Hoje, sábado 31 de Outubro, foi a primeira semana dos directos do X Factor 2015 no Reino Unido. Edição marcada por algumas alterações.
Desde logo, o apresentador habitual Dermot O’Leary não está presente e o programa é agora apresentado pela dupla Olly Murs (ele próprio um concorrente do programa em 2009, que viu a sua carreira musical disparar depois de um segundo lugar nesse ano) e Caroline Flack, que já tinham apresentado o spin-off Xtra Factor em 2011 e 2012. O Xtra Factor é agora apresentado por Rochelle Humes (que é uma das 5 cantoras da girlsband britânica Saturdays) e Melvin Odoom (comediante e apresentador de TV e rádio).
Depois, Simon Cowell (produtor, mentor dos maiores de 25 anos) e Cheryl (cantora, mentora dos grupos) continuam no painel de jurados, mas Mel B e Louis Walsh deram lugar a Rita Ora (cantora, mentora das raparigas com menos de 25 anos) e Nick Grimshaw (animador de rádio, mentor dos rapazes com menos de 25 anos).

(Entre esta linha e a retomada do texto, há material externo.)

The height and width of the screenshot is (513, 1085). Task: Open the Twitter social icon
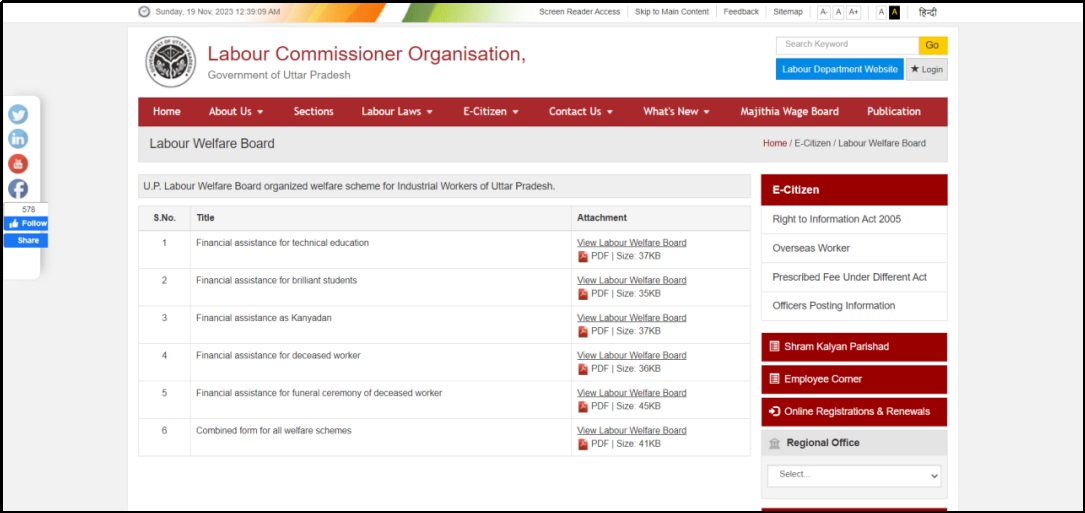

Outra inovação foi que, na fase “Judges Houses” (a saber, primeiro há as audições para membros da produção, que não são exibidas, depois as audições para o painel de jurados, depois o bootcamp, com 3 fases – a última chama-se o jogo das 6 cadeiras -, e então esta fase, em pontos remotos – França, Itália, USA, etc – escolhidos por cada jurado), depois de cada concorrente ter actuado para o mentor da sua categoria, a decisão de quem passaria à fase dos directos semanais iria ser comunicada em directo. E foi, na semana passada. Foi um pouco estranho, para quem está habituado a ver o programa. Mas pode ser uma questão de hábito.

Fiquei descontente com o facto de a portuguesa Sara Paço (que provocou o riso geral com a sua música “My boss is a dick head” nas audições), que passou à 2ª fase/dia do bootcamp, não ter passado ao jogo das 6 cadeiras e a produção não ter mostrado nenhuma das suas actuações.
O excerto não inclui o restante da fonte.